= Beginning of Section =

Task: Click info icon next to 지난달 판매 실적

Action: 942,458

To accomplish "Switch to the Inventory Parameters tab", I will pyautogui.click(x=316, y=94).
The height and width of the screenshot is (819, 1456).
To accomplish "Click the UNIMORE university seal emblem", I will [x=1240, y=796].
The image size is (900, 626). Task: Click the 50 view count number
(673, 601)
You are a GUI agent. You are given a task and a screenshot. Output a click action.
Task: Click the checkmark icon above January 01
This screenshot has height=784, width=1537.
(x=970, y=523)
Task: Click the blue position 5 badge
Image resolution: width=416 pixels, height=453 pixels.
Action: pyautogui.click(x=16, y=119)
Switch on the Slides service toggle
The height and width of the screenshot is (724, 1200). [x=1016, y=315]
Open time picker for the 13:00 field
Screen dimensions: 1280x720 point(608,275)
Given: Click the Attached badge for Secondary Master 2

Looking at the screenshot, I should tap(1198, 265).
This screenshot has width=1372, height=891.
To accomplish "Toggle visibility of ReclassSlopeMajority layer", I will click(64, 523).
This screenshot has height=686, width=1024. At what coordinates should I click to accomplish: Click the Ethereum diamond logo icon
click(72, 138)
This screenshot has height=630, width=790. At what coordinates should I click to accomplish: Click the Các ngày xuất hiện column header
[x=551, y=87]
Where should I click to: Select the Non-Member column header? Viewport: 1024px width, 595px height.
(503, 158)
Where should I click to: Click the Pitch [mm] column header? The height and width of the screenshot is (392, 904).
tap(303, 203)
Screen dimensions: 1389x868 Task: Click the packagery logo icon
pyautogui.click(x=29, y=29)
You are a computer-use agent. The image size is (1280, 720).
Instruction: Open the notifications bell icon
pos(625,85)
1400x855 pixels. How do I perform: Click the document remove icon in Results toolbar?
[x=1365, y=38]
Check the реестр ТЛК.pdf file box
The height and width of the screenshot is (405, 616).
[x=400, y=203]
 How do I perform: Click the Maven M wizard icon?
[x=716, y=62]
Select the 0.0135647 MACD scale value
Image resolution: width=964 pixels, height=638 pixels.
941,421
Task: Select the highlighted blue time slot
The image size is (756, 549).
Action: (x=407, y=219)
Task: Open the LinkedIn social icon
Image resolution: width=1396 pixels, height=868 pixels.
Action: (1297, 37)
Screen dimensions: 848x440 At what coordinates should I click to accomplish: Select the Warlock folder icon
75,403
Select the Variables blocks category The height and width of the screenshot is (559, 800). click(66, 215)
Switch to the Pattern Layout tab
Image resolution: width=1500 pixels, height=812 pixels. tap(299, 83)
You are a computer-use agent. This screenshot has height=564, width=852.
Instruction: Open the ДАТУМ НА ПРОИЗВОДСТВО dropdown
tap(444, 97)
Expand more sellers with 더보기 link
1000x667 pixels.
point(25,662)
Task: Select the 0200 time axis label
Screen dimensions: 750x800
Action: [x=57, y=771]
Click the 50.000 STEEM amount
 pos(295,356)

= End of Section =

[PROBLEM STATEMENT] All the data above must be copied again. Leave nothing out.

[PROBLEM SOLUTION]
Task: Click info icon next to 지난달 판매 실적

Action: 942,458

To accomplish "Switch to the Inventory Parameters tab", I will pyautogui.click(x=316, y=94).
The height and width of the screenshot is (819, 1456).
To accomplish "Click the UNIMORE university seal emblem", I will [x=1240, y=796].
The image size is (900, 626). Task: Click the 50 view count number
(673, 601)
You are a GUI agent. You are given a task and a screenshot. Output a click action.
Task: Click the checkmark icon above January 01
This screenshot has height=784, width=1537.
(x=970, y=523)
Task: Click the blue position 5 badge
Image resolution: width=416 pixels, height=453 pixels.
Action: pyautogui.click(x=16, y=119)
Switch on the Slides service toggle
The height and width of the screenshot is (724, 1200). [x=1016, y=315]
Open time picker for the 13:00 field
Screen dimensions: 1280x720 point(608,275)
Given: Click the Attached badge for Secondary Master 2

Looking at the screenshot, I should tap(1198, 265).
This screenshot has width=1372, height=891.
To accomplish "Toggle visibility of ReclassSlopeMajority layer", I will click(64, 523).
This screenshot has height=686, width=1024. At what coordinates should I click to accomplish: Click the Ethereum diamond logo icon
click(72, 138)
This screenshot has height=630, width=790. At what coordinates should I click to accomplish: Click the Các ngày xuất hiện column header
[x=551, y=87]
Where should I click to: Select the Non-Member column header? Viewport: 1024px width, 595px height.
(503, 158)
Where should I click to: Click the Pitch [mm] column header? The height and width of the screenshot is (392, 904).
tap(303, 203)
Screen dimensions: 1389x868 Task: Click the packagery logo icon
pyautogui.click(x=29, y=29)
You are a computer-use agent. The image size is (1280, 720).
Instruction: Open the notifications bell icon
pos(625,85)
1400x855 pixels. How do I perform: Click the document remove icon in Results toolbar?
[x=1365, y=38]
Check the реестр ТЛК.pdf file box
The height and width of the screenshot is (405, 616).
[x=400, y=203]
 How do I perform: Click the Maven M wizard icon?
[x=716, y=62]
Select the 0.0135647 MACD scale value
Image resolution: width=964 pixels, height=638 pixels.
941,421
Task: Select the highlighted blue time slot
The image size is (756, 549).
Action: (x=407, y=219)
Task: Open the LinkedIn social icon
Image resolution: width=1396 pixels, height=868 pixels.
Action: (1297, 37)
Screen dimensions: 848x440 At what coordinates should I click to accomplish: Select the Warlock folder icon
75,403
Select the Variables blocks category The height and width of the screenshot is (559, 800). click(66, 215)
Switch to the Pattern Layout tab
Image resolution: width=1500 pixels, height=812 pixels. tap(299, 83)
You are a computer-use agent. This screenshot has height=564, width=852.
Instruction: Open the ДАТУМ НА ПРОИЗВОДСТВО dropdown
tap(444, 97)
Expand more sellers with 더보기 link
1000x667 pixels.
point(25,662)
Task: Select the 0200 time axis label
Screen dimensions: 750x800
Action: [x=57, y=771]
Click the 50.000 STEEM amount
 pos(295,356)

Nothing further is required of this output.